Stored records:
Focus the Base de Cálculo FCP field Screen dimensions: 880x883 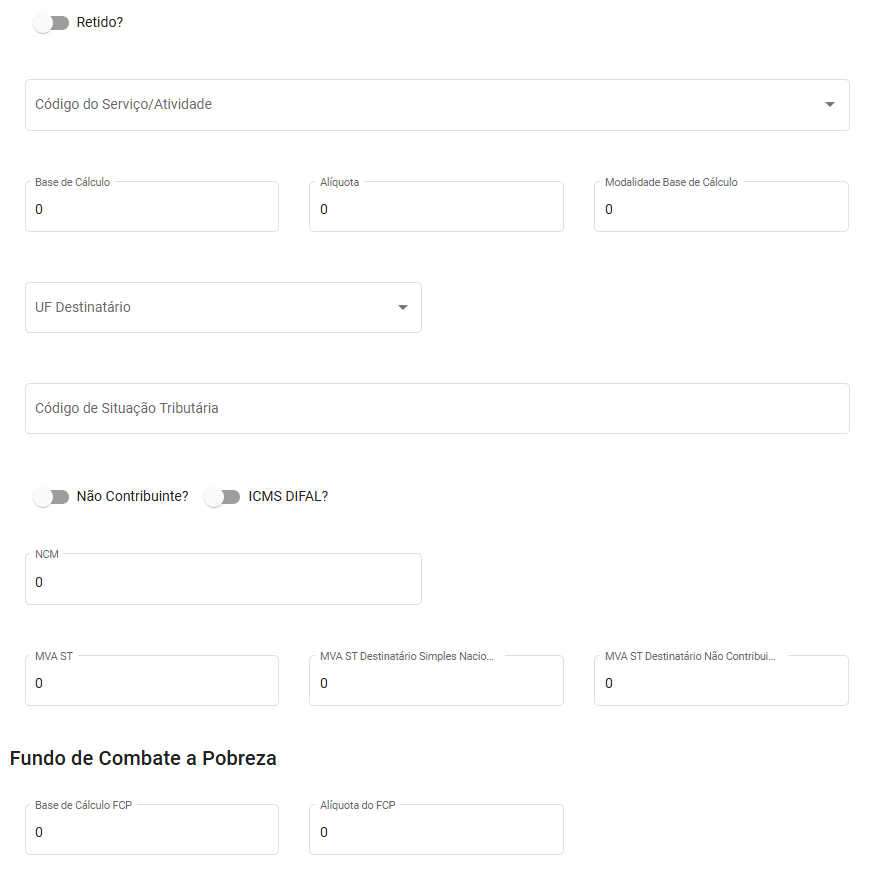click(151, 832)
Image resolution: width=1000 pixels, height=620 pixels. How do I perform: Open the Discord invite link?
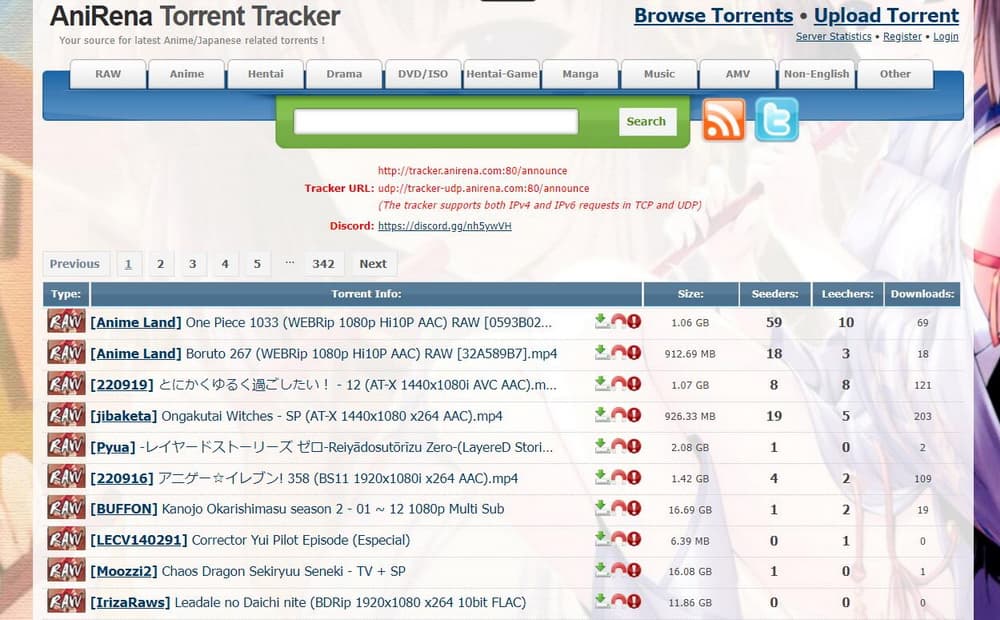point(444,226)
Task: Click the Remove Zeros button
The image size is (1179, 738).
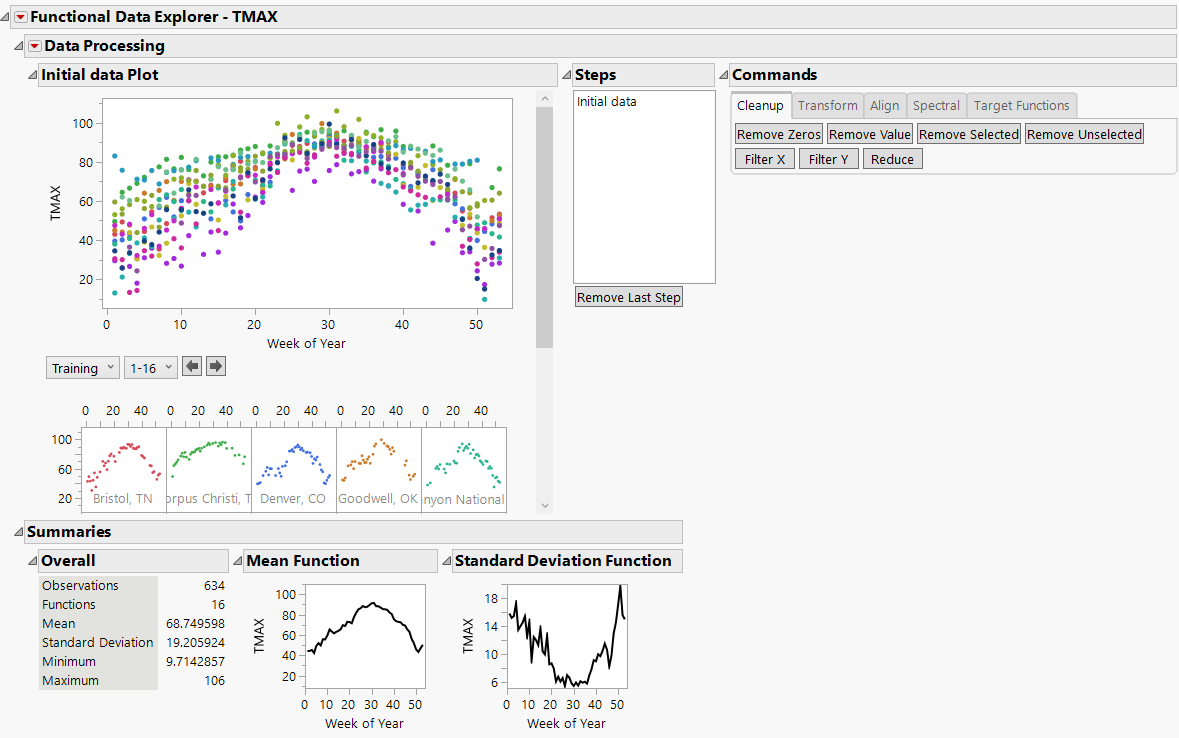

● Work to be completed: Pictures aside, set down the lines from the one containing "Image resolution: width=1000" through the end of the records above, exactly and only those.

● Response box:
Image resolution: width=1000 pixels, height=620 pixels. How do I perform: Open the Discord invite link?
point(444,226)
Task: Click the Remove Zeros button
The image size is (1179, 738).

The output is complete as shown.